■ What this task involves: The answer must be an exact copy of the lines from the one holding "Switch to Miền Trung tab" through the final line of the entries, and nothing else.

================

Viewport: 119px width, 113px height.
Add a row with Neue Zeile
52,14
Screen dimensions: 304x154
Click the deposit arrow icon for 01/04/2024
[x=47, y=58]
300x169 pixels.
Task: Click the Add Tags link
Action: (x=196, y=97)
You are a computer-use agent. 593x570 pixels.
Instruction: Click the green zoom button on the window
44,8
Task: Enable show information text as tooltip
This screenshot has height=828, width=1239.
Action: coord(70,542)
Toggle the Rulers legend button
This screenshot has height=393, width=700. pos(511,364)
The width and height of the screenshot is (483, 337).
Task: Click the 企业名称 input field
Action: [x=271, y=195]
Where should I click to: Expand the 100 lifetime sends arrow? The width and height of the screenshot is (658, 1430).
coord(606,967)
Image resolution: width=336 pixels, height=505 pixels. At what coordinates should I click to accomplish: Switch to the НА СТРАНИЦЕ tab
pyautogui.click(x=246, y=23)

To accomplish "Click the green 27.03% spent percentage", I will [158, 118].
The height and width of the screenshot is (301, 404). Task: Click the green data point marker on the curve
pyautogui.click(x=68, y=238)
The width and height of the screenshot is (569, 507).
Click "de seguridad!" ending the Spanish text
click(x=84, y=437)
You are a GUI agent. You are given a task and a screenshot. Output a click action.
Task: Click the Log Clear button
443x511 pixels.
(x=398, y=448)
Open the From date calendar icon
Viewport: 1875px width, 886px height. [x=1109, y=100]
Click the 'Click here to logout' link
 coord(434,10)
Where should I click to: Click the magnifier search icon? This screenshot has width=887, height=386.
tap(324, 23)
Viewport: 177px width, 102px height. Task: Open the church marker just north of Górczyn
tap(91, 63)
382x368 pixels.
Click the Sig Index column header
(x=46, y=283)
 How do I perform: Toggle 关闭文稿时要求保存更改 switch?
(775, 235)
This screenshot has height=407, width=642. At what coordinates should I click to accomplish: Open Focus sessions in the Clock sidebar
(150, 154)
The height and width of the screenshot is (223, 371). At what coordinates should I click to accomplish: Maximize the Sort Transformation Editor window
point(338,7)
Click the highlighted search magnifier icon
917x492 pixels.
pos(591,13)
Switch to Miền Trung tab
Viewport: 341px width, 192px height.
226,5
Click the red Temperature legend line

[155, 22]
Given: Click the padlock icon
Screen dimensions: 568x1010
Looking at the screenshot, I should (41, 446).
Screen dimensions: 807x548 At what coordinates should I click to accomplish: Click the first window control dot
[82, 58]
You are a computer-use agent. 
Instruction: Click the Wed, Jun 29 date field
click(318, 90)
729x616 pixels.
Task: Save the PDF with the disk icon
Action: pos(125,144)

================

■ Task result:
Switch to Miền Trung tab
Viewport: 341px width, 192px height.
226,5
Click the red Temperature legend line

[155, 22]
Given: Click the padlock icon
Screen dimensions: 568x1010
Looking at the screenshot, I should (41, 446).
Screen dimensions: 807x548 At what coordinates should I click to accomplish: Click the first window control dot
[82, 58]
You are a computer-use agent. 
Instruction: Click the Wed, Jun 29 date field
click(318, 90)
729x616 pixels.
Task: Save the PDF with the disk icon
Action: pos(125,144)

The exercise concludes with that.